━━━ Extracted entries

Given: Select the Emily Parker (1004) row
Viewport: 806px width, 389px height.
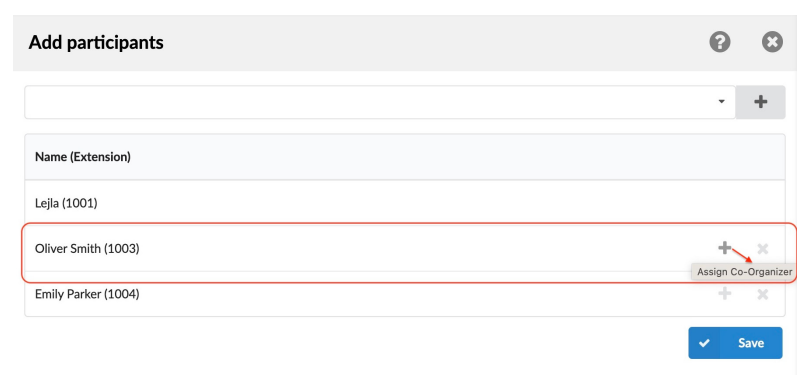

━━━━━━
━━━ Extracted entries

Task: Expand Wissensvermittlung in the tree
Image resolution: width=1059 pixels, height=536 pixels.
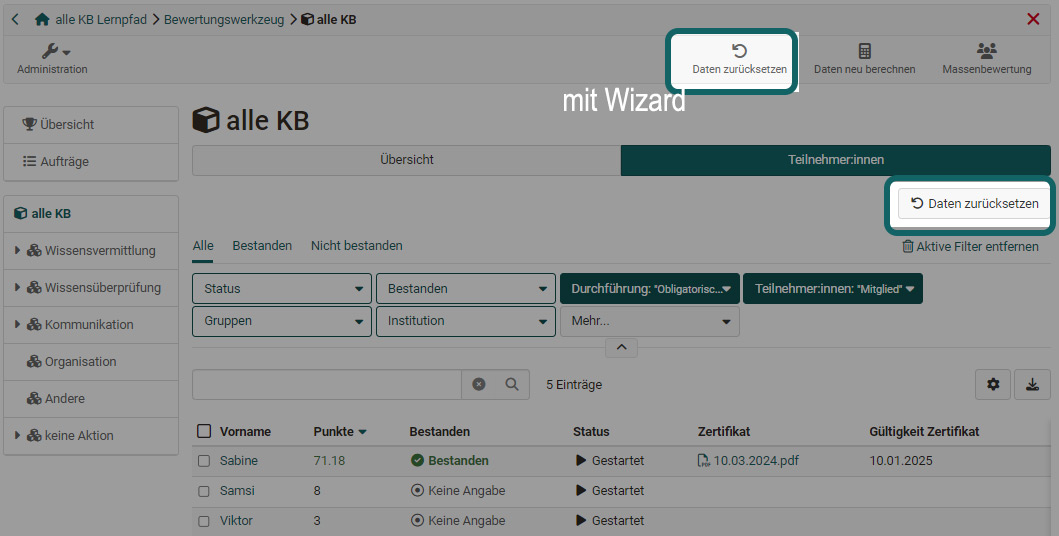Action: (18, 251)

━━━━━━

● **Task prompt**
Restate word for word the entries above from the line with "Given: Select the Emily Parker (1004) row" through the line with "Viewport: 806px width, 389px height.", inclusive, leaving out everything else.

● **Your response**
Given: Select the Emily Parker (1004) row
Viewport: 806px width, 389px height.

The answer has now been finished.